Sunday, March 18, 2007

More on the Transit City - Cost approaching $10 billion

The TTC has a habit of low-balling the estimated costs of capital projects. Given that this an engineer-run organization rather than a customer-oriented one, this is not surprising. LRT projects could keep TTC engineering and planning staff busy for a while. If working of EAs (Environmental Assessments) is part of your job description at the TTC, this is the ultimate gravy train. It doesn't matter if the scheme is good for riders or the city in general.

Despite the staggering cost estimate, it appears that the scheme is being low-balled. The TTC does this consistently - so no surprise here. One obvious delusion is the plan to use only 240 vehicles.

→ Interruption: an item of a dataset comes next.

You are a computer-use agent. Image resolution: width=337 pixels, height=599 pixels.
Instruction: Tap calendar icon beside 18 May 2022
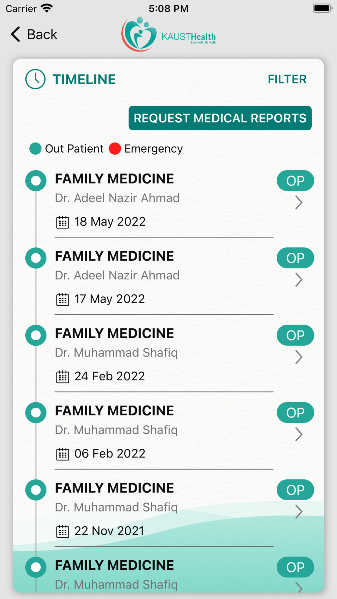tap(62, 222)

Although the vehicles would be larger than todays CLRVs, and even so than the ALRV versions, the 240 vehicle fleet size works out to an unrealistic load factor in terms of riders per service hour.

Applying the benchmark from Calgary C-train (122 riders per service hour) , using 240 vehicles for 175 million passengers a year would require vehicles to be in service an average of 16 hours/day. This doesn't seem realistic.

I would expect LRT ridership/service hours on the proposed routes to be lower than the Calgary benchmark. Why ?

a. Other than the Eglinton line's central segment, one of the lines will be serving a dense employment district.
b. The speed of service will not match that in Calgary. The C-train lines are cut under most intersections of any size. There are at grade crossing - but most are in industrial/warhouse areas. (Check out Google Earth as a good way of investigating this.)
c. I'd expect station spacing (if there are actually stations) to end up being about 400 metres. (Longer than this and residents will demanding local bus service.) This will slow the service - reducing passengers/service hour.
d. Calgary's LRT runs in large part on completely segregated ROW (i.e. no vehicles and no pedestrians. This allows trains to run at high speed between stations. This won't be possible with the proposed lines here - other than sections in tunnels - due to pedestrian safety requirements.

More realistic would be 100 boardings / hour or necessitating about 386 vehciles (I'm using the Calgary benchmark of about 12.3 hours in service/day).

With extra yard/maintenance space, the difference adds about $1 billion to the price tag.

Information is now trickling out about some of the other truth-stretching. TTC Commissioner Milcyn Peter Milczyn has been quoted indicating that the price tag for the critical tunnel section of the proposed Eglinton line is twice the estimate put forward. The proposed line on Jane will need 1-2 km of tunnel at the South end - minimum. This is not included in the estimates - which assume at grade construction only.

In addition, the so-called 'Transit City' plan does not include other wish list lines. We're already under the gun for $1 b note for the streetcar replacements for existing streetcar routes.

Is the price tag close to $10 billion yet - yes it is.

1 comment:

N. Clawson said...

You might be interested in the poll results on the Transit City website - overwhelming popularity for the Eglinton line - underwhelming for everything else.